In het huidige artikel 128 van de Faillissementswet is bepaald dat rente die na een faillietverklaring loopt, niet geverifieerd kan worden, tenzij de rente door een pandrecht of een recht van hypotheek is gedekt. Dit betekent dat – pand en hypotheek daargelaten – de rente van een rentedragende hoofdsom in een faillissement buiten beschouwing blijft voor zover de rente doorloopt tijdens het faillissement. Hoewel verhaal op de boedel daarmee is uitgesloten, blijft de rente door de gefailleerde wel verschuldigd en kan de rente van een borg worden gevorderd. Er bestaat geen aanleiding een verschillende regeling te bepalen voor rente die voortvloeit uit betalingsachterstand van handelstransacties en niet-handelstransacties. De regeling in artikel 128 Faillissementswet wordt niet gewijzigd. Daarmee maakt Nederland gebruik van de uitzondering in artikel 6 lid 3 onder a van de richtlijn voor schulden die het voorwerp zijn van een insolventieprocedure tegen de schuldenaar. Voor deze schulden geldt immers dat de wettelijke rente niet op de boedel van de failliet kan worden verhaald.

Er is geen reden een uitzondering te maken voor vorderingen inzake interest van minder dan 5 euro (c). Ook schuldeisers die een interestbedrag tot 5 euro te vorderen hebben kunnen beroep doen op hetgeen uit de richtlijn voortvloeit. Dit sluit aan bij de huidige regeling die het starten van een gerechtelijke procedure niet uitsluit indien de vordering een klein bedrag vertegenwoordigt. In het wetsvoorstel wordt in de overgangsregeling wel rekening gehouden met de uitgestelde werking van de richtlijn voor wat betreft overeenkomsten die voor 8 augustus 2002 zijn gesloten (b). Tot die datum behoeven contractspartijen nog geen rekening te houden met de verplichtingen die voortvloeien uit de richtlijn.

**OPDRACHT 1**
Noteer uit de tekst over rente in faillissement woordelijk het gedeelte vanaf "Er is geen reden" tot en met "uit de richtlijn.".
**OPDRACHT 2**
Zet de tekst over rente in faillissement voort, aansluitend op de laatste zin ervan.

**AANGELEVERDE GEGEVENS**
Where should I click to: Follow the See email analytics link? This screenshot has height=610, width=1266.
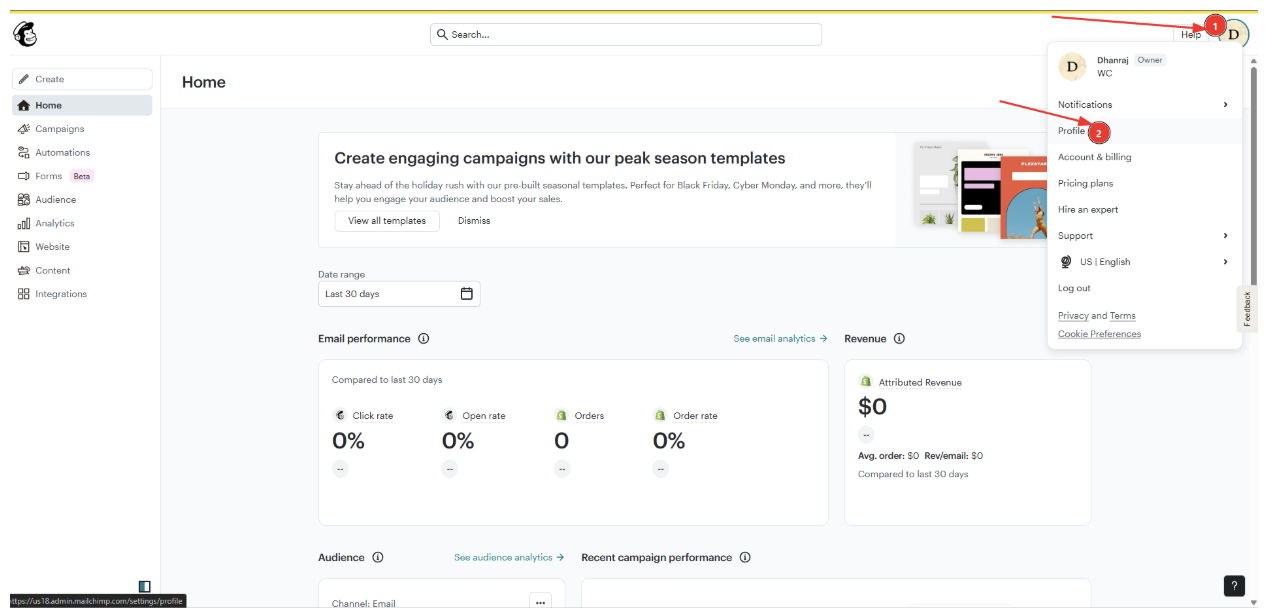[x=780, y=339]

**ANTWOORD 1**
Er is geen reden een uitzondering te maken voor vorderingen inzake interest van minder dan 5 euro (c). Ook schuldeisers die een interestbedrag tot 5 euro te vorderen hebben kunnen beroep doen op hetgeen uit de richtlijn voortvloeit. Dit sluit aan bij de huidige regeling die het starten van een gerechtelijke procedure niet uitsluit indien de vordering een klein bedrag vertegenwoordigt. In het wetsvoorstel wordt in de overgangsregeling wel rekening gehouden met de uitgestelde werking van de richtlijn voor wat betreft overeenkomsten die voor 8 augustus 2002 zijn gesloten (b). Tot die datum behoeven contractspartijen nog geen rekening te houden met de verplichtingen die voortvloeien uit de richtlijn.

**ANTWOORD 2**
5. Bedrijfseffectentoets

De reikwijdte van de richtlijn omvat alle handelstransacties. Transacties met consumenten zijn geen handelstransacties. Van de effecten van het wetsvoorstel kan het gehele bedrijfsleven profiteren. De richtlijn heeft als uitgangspunt dat met name het midden- en klein bedrijf thans wordt geconfronteerd met te lange betalingstermijnen en te grote betalingsachterstanden en een verlichting nodig heeft van de daaruit voortvloeiende administratieve en financiële lasten. Betalingsachterstanden worden met deze wet niet uitgesloten. Het (ver) laten oplopen van betalingsachterstanden wordt bij handelstransacties echter minder aantrekkelijk. Indien betalingsachterstanden afnemen, behoeven bedrijven minder beroep te doen op de rechter om betaling van hun vordering te verkrijgen.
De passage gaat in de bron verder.